さうす・りばてぃー
 それは三人で食べるには、大きすぎるケーキだった。

「余るかな?」

「余りませんよ。私がいますから」

 にこり、と笑う見由。この子は本当に甘いものが好きなんだな。

 太らないのが不思議なくらいだ。この小さな体のどこに、栄養分は吸収されるんだろう。

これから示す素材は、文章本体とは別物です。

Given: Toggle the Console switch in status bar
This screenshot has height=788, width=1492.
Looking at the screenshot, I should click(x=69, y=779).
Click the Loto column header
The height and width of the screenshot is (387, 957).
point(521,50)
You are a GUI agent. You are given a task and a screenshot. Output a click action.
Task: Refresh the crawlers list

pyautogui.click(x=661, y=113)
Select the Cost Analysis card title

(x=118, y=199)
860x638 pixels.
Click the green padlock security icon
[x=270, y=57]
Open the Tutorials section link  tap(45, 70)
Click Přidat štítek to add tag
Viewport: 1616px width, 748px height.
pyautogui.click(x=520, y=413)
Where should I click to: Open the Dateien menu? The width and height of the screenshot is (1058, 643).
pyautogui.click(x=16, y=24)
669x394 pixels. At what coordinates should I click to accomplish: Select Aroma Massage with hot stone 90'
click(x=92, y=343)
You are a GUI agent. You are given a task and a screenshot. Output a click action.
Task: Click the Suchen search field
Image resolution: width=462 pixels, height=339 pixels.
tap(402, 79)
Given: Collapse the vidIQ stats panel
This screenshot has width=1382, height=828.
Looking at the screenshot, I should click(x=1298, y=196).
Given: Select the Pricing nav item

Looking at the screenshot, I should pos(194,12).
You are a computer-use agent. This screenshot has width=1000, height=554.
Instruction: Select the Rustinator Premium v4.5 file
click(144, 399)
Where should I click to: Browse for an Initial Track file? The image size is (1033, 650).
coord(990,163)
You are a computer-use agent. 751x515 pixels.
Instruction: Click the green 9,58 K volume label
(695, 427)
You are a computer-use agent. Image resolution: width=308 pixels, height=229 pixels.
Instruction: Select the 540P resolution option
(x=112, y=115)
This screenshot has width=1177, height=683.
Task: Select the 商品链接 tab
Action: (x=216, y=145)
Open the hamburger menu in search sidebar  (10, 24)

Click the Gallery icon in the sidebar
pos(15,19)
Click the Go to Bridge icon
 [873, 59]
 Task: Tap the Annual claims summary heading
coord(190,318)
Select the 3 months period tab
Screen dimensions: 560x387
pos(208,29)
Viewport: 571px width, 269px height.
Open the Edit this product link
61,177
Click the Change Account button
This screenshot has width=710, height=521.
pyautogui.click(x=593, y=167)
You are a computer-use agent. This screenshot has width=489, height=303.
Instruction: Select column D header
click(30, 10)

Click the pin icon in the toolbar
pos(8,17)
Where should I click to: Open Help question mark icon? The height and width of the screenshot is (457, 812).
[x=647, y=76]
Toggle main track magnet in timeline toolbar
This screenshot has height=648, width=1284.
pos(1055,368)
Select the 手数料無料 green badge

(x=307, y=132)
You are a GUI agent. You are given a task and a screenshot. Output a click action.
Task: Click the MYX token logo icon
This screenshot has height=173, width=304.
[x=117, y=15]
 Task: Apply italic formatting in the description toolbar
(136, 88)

 甘いのと辛いのでちょうど中和されてるんだろうか、などとありえないことを考えてみる。
 
 ケーキの上にろうそくを立て、火をつける。

「よし穂波、電気消してくれ」

「りょうかーい」

 穂波は立ちあがり、電気のスイッチを消す。

 同時に、俺はクリスマスツリーのスイッチを入れた。

 部屋が暗くなり、明かりが、クリスマスツリーの最上段にともる光と、ろうそくの光だけになった。

「よし、歌うか」

「曲は何にする? きよしこの夜?」
 穂波が聞いてくる。

「いや、『we wish you a merry christmas』にしよう」
 
 きよしこの夜の歌詞は知らない。

「we wish〜」もうろ覚えだが、先週音楽の授業でやったので、多少は歌える。
 
 そして、いざ歌おうとして、すーっと息を吸ったとき、突然チャイムが鳴った。